Submitted by editor on 3 April 2018. Get the paper!
Photo: Karen Lone, Norsk Polarinstitutt​

By Karen Lone, Benjamin Merkel, Christian Lydersen, Kit M. Kovacs, Jon Aars

Polar bears use sea ice as a primary hunting habitat. Climate change is causing major declines in this unique habitat. So - how is this altering the distribution and ecology of this iconic Arctic species?

We have investigated this question using resource selection functions (RSFs) to model polar bear habitat use in the Barents Sea area; this region is home to one of the 19 subpopulations of polar bears globally. Using data from 226 female polar bears, spanning the period 1991-2015, we created seasonal models that predicted well across spatial, temporal and random subsets of the data. These “triple model selection criteria” were proposed by Wiens et al. (2008), who argued that “a RSF model’s utility is its ability to predict”.

The large, long-term dataset underlying the RSF models was very advantageous in dealing with a highly variable system. The Barents Sea can experience dramatic differences in the sea ice cover between years, as well as the major retreat of the sea ice that has been taking place over the last three decades (Laidre et al. 2015). What emerged in our models was therefore which habitat characteristics polar bears selected with some consistency over the variable sea ice conditions during the last 25-year time period, across the study area. The primary finding was that the polar bears use the transition zone between dense pack ice and open water, a region commonly referred to as the Marginal Ice Zone (MIZ).

Can we say something about how the polar bears’ habitat is changing? Yes, we can. We can look at how the distribution of optimal habitat has changed in the recent past, and make predictions about the future. The findings are very much in line with what Durner et al. (2009) suggested for this area using their global polar bear habitat model. The duration and extent (habitat-day pixels) of optimal polar bear habitat has declined by 27% over the 25-year study period. During this same time, there has been a remarkable northward shift in where their preferred habitat occurs. The MIZ is a dynamic entity that moves over a matter of days, but also over years, and it is occurring farther and farther north as sea ice loss continues as a result of global warming.

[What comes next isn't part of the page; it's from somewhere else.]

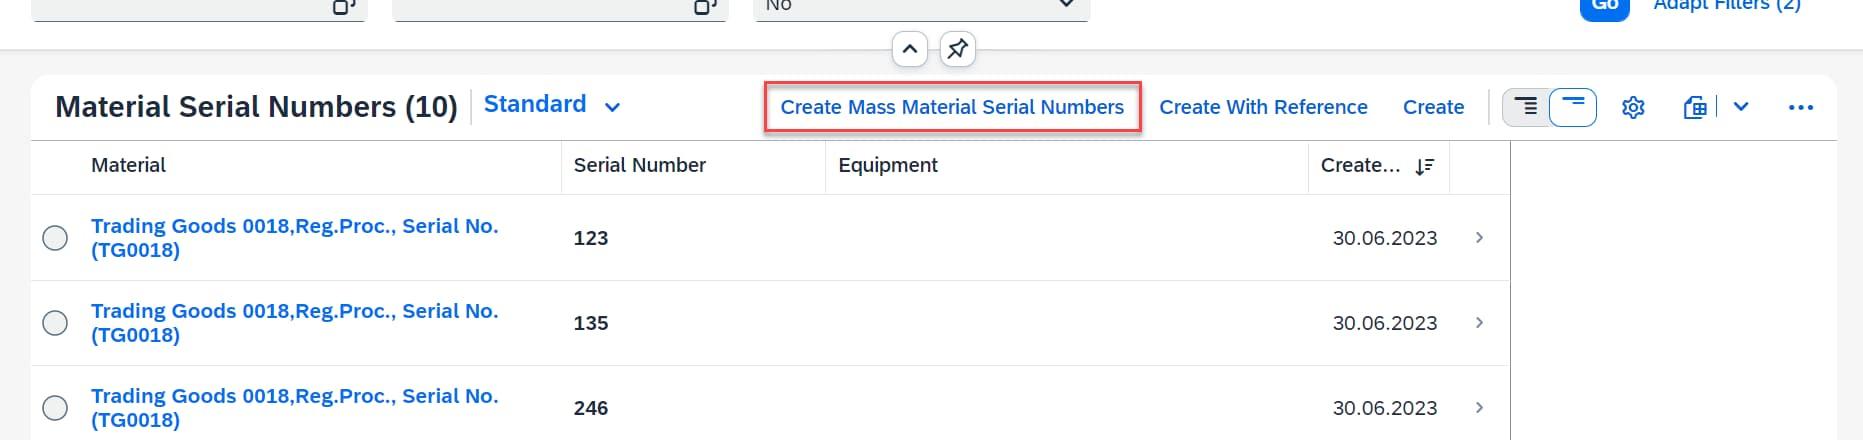This screenshot has height=440, width=1863.
Task: Open the 'No' filter dropdown
Action: (x=1066, y=6)
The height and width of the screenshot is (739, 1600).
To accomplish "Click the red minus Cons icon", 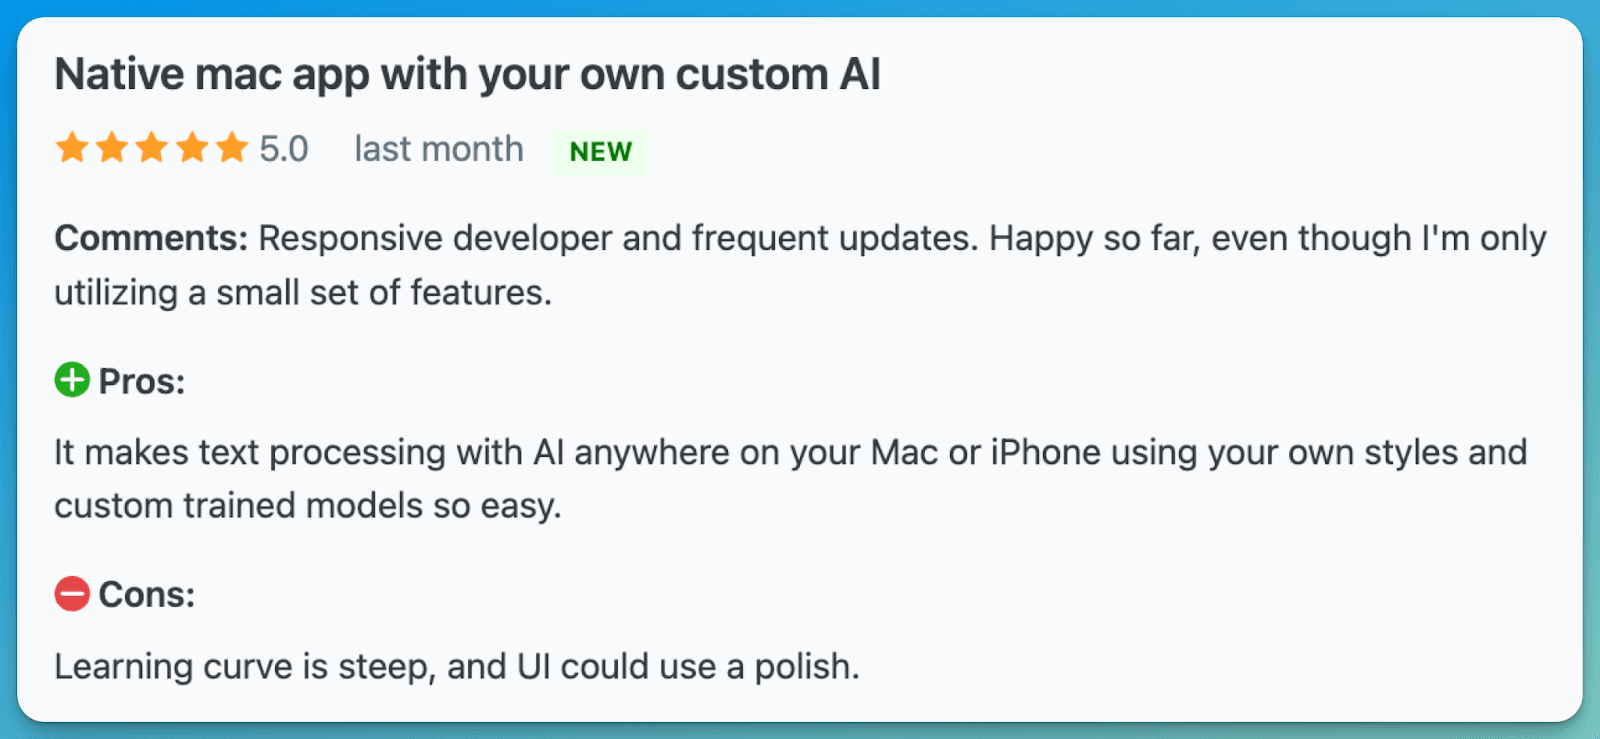I will 72,593.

Figure 1: Number of habitat-days (left panel) at each location (pixel), and change in these over time (middle and right panel).​

Predicting for a future with sea ice conditions that have never before occurred in human history obviously involves quite extensive extrapolation. The quality of the habitat may suddenly improve, much more likely, deteriorate if seals, the main prey of polar bears, alter their behaviour in response to the sea ice changes, or decline markedly because of poor breeding conditions for them. But, with some certainty, we can say that moving between denning habitats on land (pregnant females in the area need to reach islands where they give birth to cubs mid-winter in snow drift dens) and hunting habitats in the drifting sea ice will become more difficult as the two are becoming increasingly spatially separated. This single factor will result in increased transport costs for the bears and more energy spent swimming. It might induce new migratory space use patterns. Exactly how a continued loss of drifting sea ice will effect the population dynamics of polar bears remains to be seen, but the Barents Sea subpopulation will inevitably face conditions that are more challenging. Declines in their primary hunting habitat will undoubtedly have negative consequences.

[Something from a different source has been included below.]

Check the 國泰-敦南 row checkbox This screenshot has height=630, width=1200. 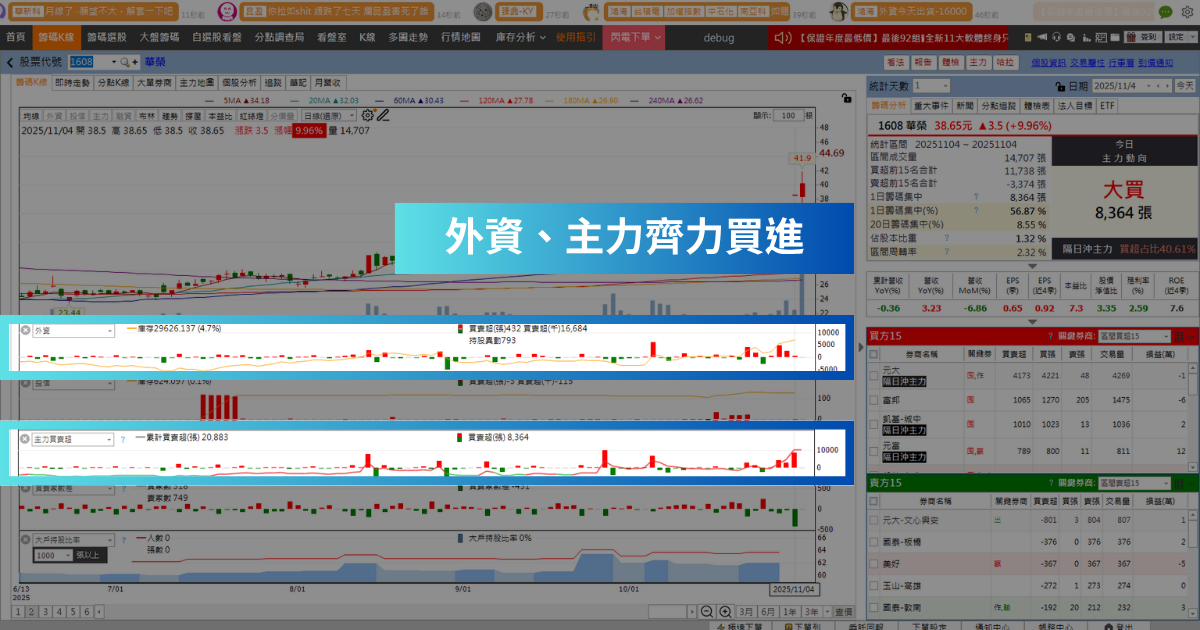(x=872, y=607)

Photo: Kit Kovacs and Christian Lydersen, Norsk Polarinstitutt​


Durner et al. 2009. Predicting 21st-century polar bear habitat distribution from global climate models. – Ecol. Monogr. 79: 25-58.

Laidre et al. 2015. Arctic marine mammal population status, sea ice habitat loss, and conservation recommendations for the 21st century. – Conserv. Biol. 29: 724–737.

Wiens et al. 2008. Three way k-fold cross-validation of resource selection functions. – Ecol. Model. 212: 244–255.